Extracted entries
★ ★ ★ ★ ★ ★ ★

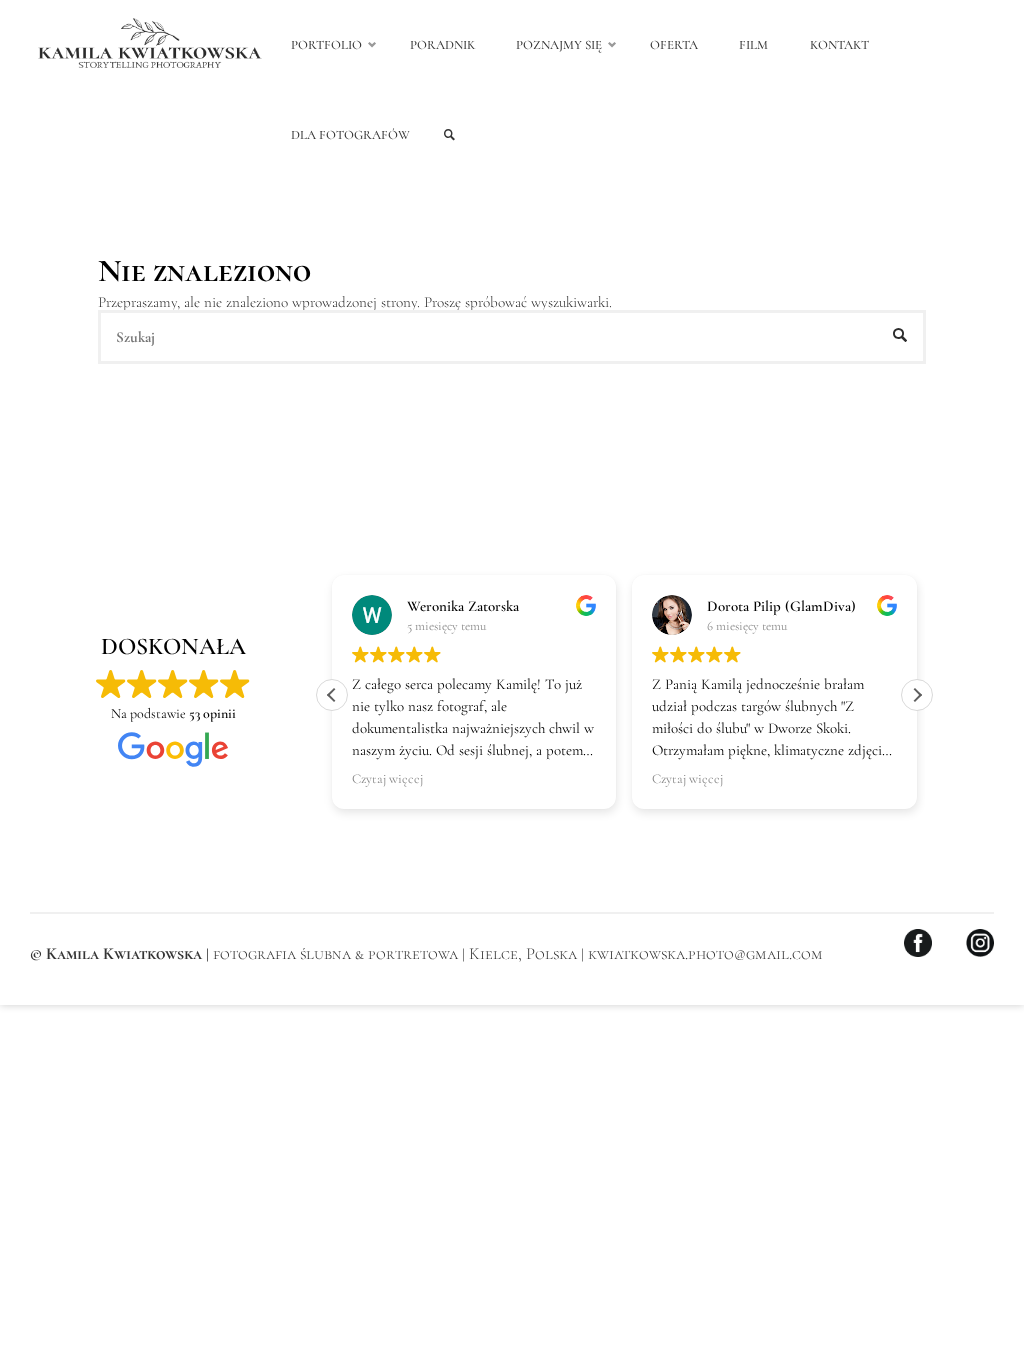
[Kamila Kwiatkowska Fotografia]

★ ★ ★ ★ ★ ★ ★

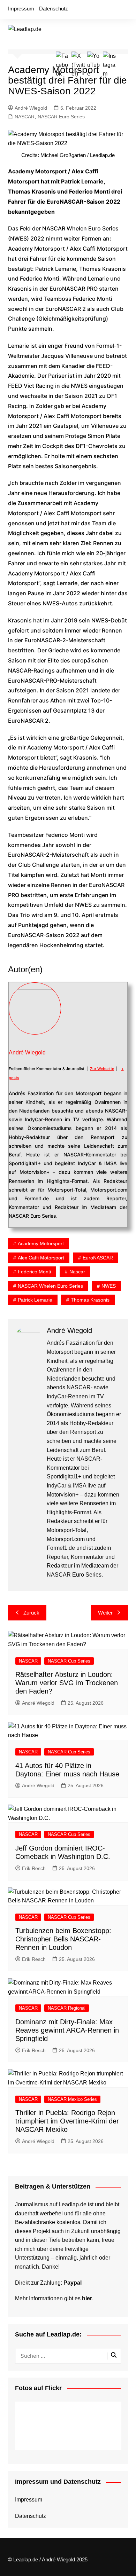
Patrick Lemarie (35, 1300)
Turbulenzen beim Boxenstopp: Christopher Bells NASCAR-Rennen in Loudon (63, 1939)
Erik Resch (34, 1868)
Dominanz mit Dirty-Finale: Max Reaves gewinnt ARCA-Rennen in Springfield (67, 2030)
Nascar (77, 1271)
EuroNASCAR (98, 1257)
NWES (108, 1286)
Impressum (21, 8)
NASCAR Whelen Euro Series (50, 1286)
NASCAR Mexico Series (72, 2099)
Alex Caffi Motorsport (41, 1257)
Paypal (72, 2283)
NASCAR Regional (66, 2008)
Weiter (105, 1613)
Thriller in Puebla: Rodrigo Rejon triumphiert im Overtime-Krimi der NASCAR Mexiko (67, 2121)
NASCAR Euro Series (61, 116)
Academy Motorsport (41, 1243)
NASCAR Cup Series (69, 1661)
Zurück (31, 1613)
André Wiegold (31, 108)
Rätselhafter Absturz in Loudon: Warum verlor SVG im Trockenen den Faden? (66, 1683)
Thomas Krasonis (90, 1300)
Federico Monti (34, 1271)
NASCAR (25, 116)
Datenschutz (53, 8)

★ ★ ★ ★ ★ ★ ★

Your goal
Using the material, find how many lines hold the word "Loudon". Give the number by itself.

Written response
2